How can dogs eat Eggshells?

Even though dogs can eat whole eggs, complete eggshells aren’t the best source of protein and calcium.

You should grind the eggshells before serving aids in shell digestion and, as a result, protein and calcium. If they consume them whole, you may notice white particles in their feces.

It can also help prevent shells from being lodged in the throat, which is especially important for scoffing dogs. Having readymade eggshell calcium powder on hand makes it simple to add to your dog’s daily feeding practice.

What Is the Appropriate Amount of Eggshell Powder for Your Dog?

There might not be any need to add additional calcium to your dog’s diet if they are eating a portion of high-quality commercial food. Before you add any extra supplements to commercial food, see your veterinarian.

However, for dogs on a do-it-yourself diet, it is almost always a good choice. The amount of eggshell powder will vary on the size and current food of the dog.

What is the Calcium Content of One Eggshell?

One big egg will typically be ground to a teaspoon of eggshell powders (about 5.5gms) containing 2,000 milligrams of calcium.

A general rule, 1/4 teaspoon of ground eggshell (about 500mg calcium) should be added to 8 ounces (12 pounds) of fresh food.

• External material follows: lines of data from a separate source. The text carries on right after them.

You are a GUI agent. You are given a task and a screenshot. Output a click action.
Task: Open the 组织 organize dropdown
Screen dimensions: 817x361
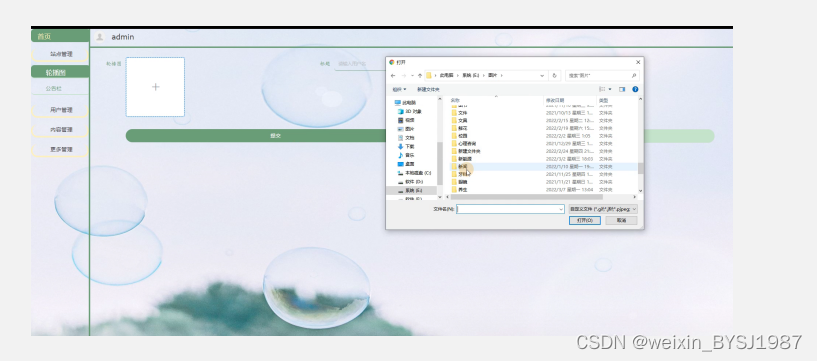pos(399,90)
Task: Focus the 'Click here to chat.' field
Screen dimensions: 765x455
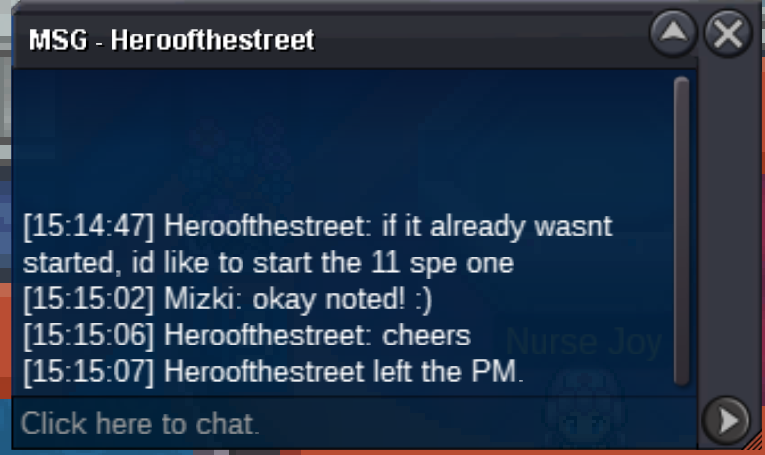Action: click(354, 423)
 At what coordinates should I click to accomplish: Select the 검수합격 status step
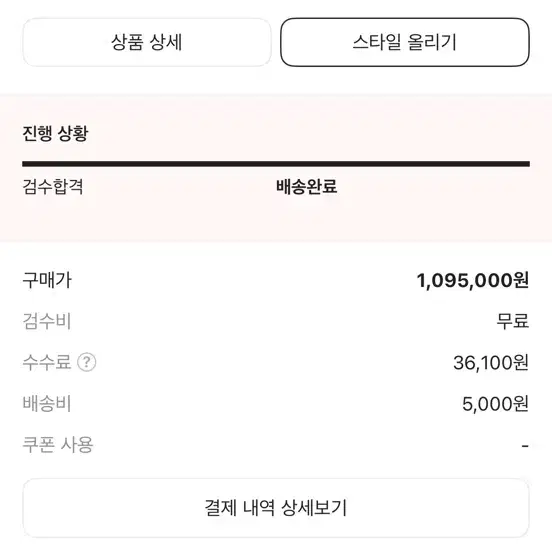click(x=53, y=187)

If you’re unsure about the amounts, consult your veterinarian; you don’t want to shortchange your dog, especially younger hounds who require extra calcium for their growing bones.

Eggshells and How to Feed Them

You can offer the whole egg to larger dog breeds and let them open it themselves. This is a great treat for most dogs. Make sure you’re outside or somewhere simple to clean (it gets dirty) so they can take their time cracking the egg and eating it whole, shell and all!n

Not every dog enjoys eating the shell. Because the shells of chicken and duck eggs are tough, you can crush them with a mortar and pestle before adding them to the dish if your dog doesn’t like them whole.

Because the shells are softer and the eggs within are better portioned for a smaller pet, quail eggs are an excellent choice for small dogs and cats.

How Many Eggs Can I Feed My Dog?

There are other factors to consider, including the pet’s breed, age, weight, current nutrition, exercise level, and overall health. One egg contains roughly 55-75 calories, so keep that in mind and adapt their usual meals to meet the extra calories.

If you have a tiny dog, beat the egg and offer it to him in small portions over several meals. Larger breeds can usually manage a full egg’s calories, but if you’re watching your weight or your dog is a couch potato, feed raw eggs less frequently over the week.

In any case, it will provide a significant nutritious boost to your pet’s diet.

The Health Advantages of Raw Eggs for Dogs

Eggs remain one of nature’s ideal sources of protein, and they’re packed with fatty and amino acids that are great for your dog’s coat and skin. Raw eggs are a superfood for dogs because they include a range of minerals and vitamins, including Selenium, Riboflavin, Vitamin A, Vitamin B, Folate, and Iron

Much commercial pet feeds, such as Nutram, Blue Buffalo, and Carna4, already include eggs as a source of vital protein and important nutrients. Because eggs are so healthful, companies like Big Country Raw have begun supplying frozen raw duck and quail eggs as a convenient and tasty meal topper.

How to Feed Your Dog Raw Eggs

Simply crack a fresh egg on top of your pet’s food for a quick and easy meal. A whole egg may be too much for smaller dogs, so make sure you serve eggs in adequate portions to meet their caloric and nutritional needs. For smaller dogs, this may mean restricting eggs to 1-3 per week in order to avoid overfeeding.